Comments

Andrew December 23, 2016 8:14 AM

Basically they ask people to replace Diffie-Hellman with something equally genius, in several months. Things like this just happen, you never know who, when and where will invent something like this again.

Andrew December 23, 2016 1:03 PM

@carl I knew about elliptic curves attemps, still nothing close to simplicity of rsa, I guess this is what they expect.

Ross Snider December 23, 2016 1:45 PM

They appear to be making the same mistakes as with prior standards.

For instance:

  • nonces should be generated by cryptographic hashes of settings and plaintext. This way they can’t accidentally be reused and do not rely on the integrity of a PRNG to function correctly.
  • if nonce reuse does occur, it’s much better to lose indistinguishability than it is to leak the private key material.
  • algorithms should be designed so that naive implementations are or are close to constant time.
  • constants should be motivated on a nothing-up-my-sleeve-basis, especially if they exist in trapdoor functions.
  • primitives for key agreement should include options for authentication.

  • crypto agility away from standards should be a primary feature.

NIST doesn’t appear to have learned its lesson. We’re going to get a bunch of ‘influenced’ and impossible-to-implement primitives from this exercise.

A Nonny Bunny December 23, 2016 3:01 PM

@Ross Snider

– primitives for key agreement should include options for authentication.

Isn’t authentication something you could do after you have a secure channel? Seems like two things that can be separated quite well.

Ted December 23, 2016 3:47 PM

Dr. Dustin Moody of NIST’s Cryptographic Technology Group offers a timeline for the post-quantum cryptography standard development process at PQCrypto 2016, the seventh international conference on post-quantum cryptography, at minute 6:40. [1] He estimates that following the November 2017 submission deadline there will be a 3-5 year analysis phase, after which NIST will report its findings. Draft standards are scheduled to be composed two years after that point. [2] He says this will be similar to the SHA-3 competition that was held from 2007-2012. [3]

[1] Dustin Moody – “Post-Quantum Cryptography: NIST’s Plan for the Future” YouTube video</a href>

[2] PQCrypto 2016</a href>

[3] SHA-3 Competition 2007-2012</a href>

Anura December 23, 2016 4:49 PM

@A Nonny Bunny

You generally want to at least perform key confirmation to prevent certain attacks (it really simplifies security proofs if you can guarantee that both sides have the same key).

CarpetCat December 26, 2016 9:44 AM

The road to hell…

Too much convenience, too much complexity…It’s not a good thing.

Some things should be hard to do. How else do you know if you’re doing it right?

Let’s take a moment to reflect on these ‘experts’ who will be implementing these ‘standards’:

Most, nay, all the programmers just used the default P and Q settings, despite the documention.

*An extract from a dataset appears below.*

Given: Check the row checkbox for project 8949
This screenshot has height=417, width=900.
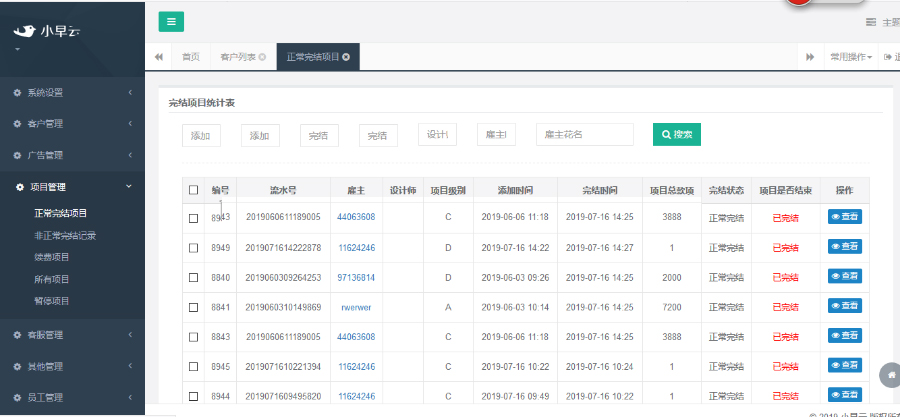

RSA, et al, implemented the kitchensink and lied about it.

The whole effort is pointless. Even Bruce shats upon PGP like it’s the trendy thing to do. We forget our roots, we repeat our errors, we forget what’s worth fighting for.

The only good thing about NIST is the early start. They have much work to restore confidence. I have always said that whatever you learn is useless if not put into practice. And whatever you practice is useless if not practical and simply in its implimentation.

But what the heck do I know? Most of you overfocus on the esoteric minutiae while the world spins circles around us all. All the while, Bruce waxes poetic about his politcal feelings. I’LL ASK YOU AGAIN, what is your purpose people? You have to do something more then just post on this forum. Group up, organize, plan and change the world. Soon, power will concentrate, and it will be too late to stop it.

Zomarta December 29, 2016 2:03 PM

@Carl @SquidCuddles: Google does not want to push their New Hope implementation as the de-facto standard: “We do not want to promote CECPQ1 as a de-facto standard and so a future Chrome update will disable CECPQ1 support. It’s likely that TLS will want a post-quantum key-agreement in the future but a more multilateral approach is preferable for something intended to be more than an experiment.”
https://www.imperialviolet.org/2016/11/28/cecpq1.html

After which Jacob Alperin-Sheriff from NIST replied “Thanks for leaving standardization to us at NIST, Google. I mean that sincerely!”

And here we are, NIST is accepting proposals for public-key algorithms immune to quantum computing techniques. Deadline is the end of November 2017.